Parse cortexpilot sensors status message
"""
# expects already validated single sample with 3 bytes length prefix
# and checksum at the end
high, mid, low = data[:3]
assert high == 0, high # fixed packet size 2*256+89 bytes
assert mid == 2, mid
assert low == 89, low
addr, cmd = data[3:5]
assert addr == 1, addr
assert cmd == 0xD, cmd
offset = 5 # payload offset
# 4 byte Flags (unsigned long) 0
# bit 0 -> 1 = BigRedSwitch
# bit 1 -> 1 = MissionButton
# bit 2 -> copy of EnableRun flag (motors enabled)
# bit 3 -> 1 = Payload loaded, 0 = Payload unloaded - payload indicator
# bit 4 -> 1 = LIDAR ScanValid
# bit 5 -> 1 = Manual override
# 4 byte SystemVoltage (float) 4 - battery level for control electronics [V]
# 4 byte PowerVoltage (float) 8 - battery level for motors [V]
self.flags, system_voltage, power_voltage = struct.unpack_from('<Iff', data, offset)

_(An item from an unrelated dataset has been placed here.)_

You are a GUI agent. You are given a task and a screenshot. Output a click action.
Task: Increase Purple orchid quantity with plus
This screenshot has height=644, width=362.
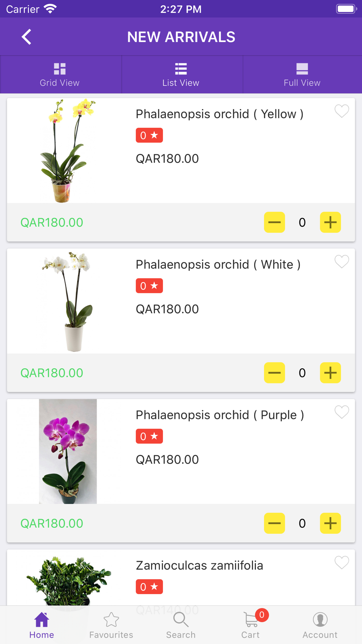(330, 523)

self.lidar_valid = (self.flags & 0x10) == 0x10
self.emergency_stop = (self.flags & 0x01) == 0x01
self.voltage = [system_voltage, power_voltage]
self.bus.publish('voltage', [int(v*100) for v in self.voltage])
# skipped parsing of:
# 4 byte SpeedM1 (float) 12 - normalized motor M1 (R) speed <-1.0 1.0>
# 4 byte SpeedM2 (float) 16 - normalized motor M2 (L) speed <-1.0 1.0>
motors = struct.unpack_from('<ff', data, offset + 12)
# skipped parsing of:
# 4 byte ActualDir (float) 20 - normalized direction for PID controller
# 4 byte EncM1 (signed long) 24 - incremental encoders count for motor M1 (R) since last reset
# 4 byte EncM2 (signed long) 28 - incremental encoders count for motor M2 (L) since last reset
encoders = struct.unpack_from('<II', data, offset + 24)
# skipped parsing of:
# 1 byte GPS_Valid 32 - 1 = valid data from GPS module
# 1 byte GPS_Fix 33 - 0 = no fix, 1 = 2D fix, 2 = 3D fix
# 4 byte GPS_UTCDate (ulong) 34 - GPS date in YYMMDD format
# 4 byte GPS_UTCTime (ulong) 38 - GPS time in HHMMSS format
# 4 byte GPS_Lat (ulong) 42 - format Lat * 1E7
# 4 byte GPS_Lon (ulong) 46 - format Lon * 1E7
# 4 byte GPS_Brg (float) 50 - GPS Bearing <0 .. 359> deg
# 4 byte AHRS_q0 (float) 54 - Orientation Quaternion
# 4 byte AHRS_q1 (float) 58 -
# 4 byte AHRS_q2 (float) 62 -
# 4 byte AHRS_q3 (float) 66 -
orientation = struct.unpack_from('<ffff', data, offset+54)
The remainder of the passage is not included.